Dass eine Erkältungswelle droht, bestätigt auch Arzt Marc Jungi vom Berner Ableger der Gruppenpraxis-Kette Sanacare, die rund 120'000 Patienten betreut. Es bestehe die Gefahr, dass wir als Bevölkerung kollektiv vulnerabler seien als sonst, weil wir quasi eine Saison übersprungen hätten, sagt er. «Wenn wir jetzt ganz aufhören würden, Masken zu tragen, hätten Viren ein leichtes Spiel. Denn wir haben ein Jahr hinter uns, in dem unser Immunsystem kaum Antikörper bilden musste.»

Wir haben dieselben Erkältungen wie immer, einfach heftiger

Wie elend wir uns bei einer Erkältung fühlen, hat weniger mit der Bösartigkeit des Virus zu tun als mit der Heftigkeit, mit der unser Körper darauf reagiert. Jetzt, wo unser Immunsystem nicht mehr so gut im Gedächtnis hat, wie es auf Eindringlinge reagieren muss, können uns Erkältungen, die wir vor Corona mit ein paar Hustenbonbons und Taschentücher hinter uns gebracht haben, mit Fieber, Kopfweh, Gliederschmerzen und Schüttelfrost ins Bett legen.

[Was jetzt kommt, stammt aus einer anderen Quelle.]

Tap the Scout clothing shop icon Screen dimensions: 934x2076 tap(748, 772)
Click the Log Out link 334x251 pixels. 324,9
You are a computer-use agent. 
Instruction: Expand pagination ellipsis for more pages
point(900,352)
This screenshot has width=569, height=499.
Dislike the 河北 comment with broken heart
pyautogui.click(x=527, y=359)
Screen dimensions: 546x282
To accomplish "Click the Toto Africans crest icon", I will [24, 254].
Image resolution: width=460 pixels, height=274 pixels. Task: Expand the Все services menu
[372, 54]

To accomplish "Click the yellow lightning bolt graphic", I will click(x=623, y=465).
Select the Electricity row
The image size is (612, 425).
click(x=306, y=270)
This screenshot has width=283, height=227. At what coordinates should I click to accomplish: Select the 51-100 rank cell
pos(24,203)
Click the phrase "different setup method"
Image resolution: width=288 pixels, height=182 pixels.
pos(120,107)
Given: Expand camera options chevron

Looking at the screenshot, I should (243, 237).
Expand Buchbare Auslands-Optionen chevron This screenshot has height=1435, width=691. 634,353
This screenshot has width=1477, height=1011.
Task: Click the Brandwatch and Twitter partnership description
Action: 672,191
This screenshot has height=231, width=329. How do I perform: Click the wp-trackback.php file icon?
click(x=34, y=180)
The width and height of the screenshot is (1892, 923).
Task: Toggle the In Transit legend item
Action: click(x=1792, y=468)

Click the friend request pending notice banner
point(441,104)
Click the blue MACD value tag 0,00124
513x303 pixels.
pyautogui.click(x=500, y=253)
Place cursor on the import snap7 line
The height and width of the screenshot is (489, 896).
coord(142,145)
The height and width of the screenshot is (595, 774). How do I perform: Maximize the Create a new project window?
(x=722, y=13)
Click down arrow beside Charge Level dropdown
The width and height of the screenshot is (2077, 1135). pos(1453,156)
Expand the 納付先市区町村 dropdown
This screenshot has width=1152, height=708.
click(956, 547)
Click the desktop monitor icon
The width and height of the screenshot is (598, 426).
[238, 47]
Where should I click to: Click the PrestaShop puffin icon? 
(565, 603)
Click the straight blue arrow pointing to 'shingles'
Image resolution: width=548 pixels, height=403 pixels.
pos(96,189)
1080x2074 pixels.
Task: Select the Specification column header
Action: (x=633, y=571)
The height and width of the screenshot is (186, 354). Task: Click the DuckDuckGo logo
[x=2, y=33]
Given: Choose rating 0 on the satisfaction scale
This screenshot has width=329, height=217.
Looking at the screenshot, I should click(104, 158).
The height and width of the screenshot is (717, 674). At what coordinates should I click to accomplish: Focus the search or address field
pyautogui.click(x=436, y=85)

Nicht nur Erkältungs-, sondern auch Grippeviren können jetzt ungestört wüten. Umso eindringlicher empfiehlt Jungi die Grippeimpfung. Vor allem ältere Menschen oder Personen mit chronischen Krankheiten seien im Moment gefährdet. «Für sie kann eine Infektion tödliche Folgen haben.»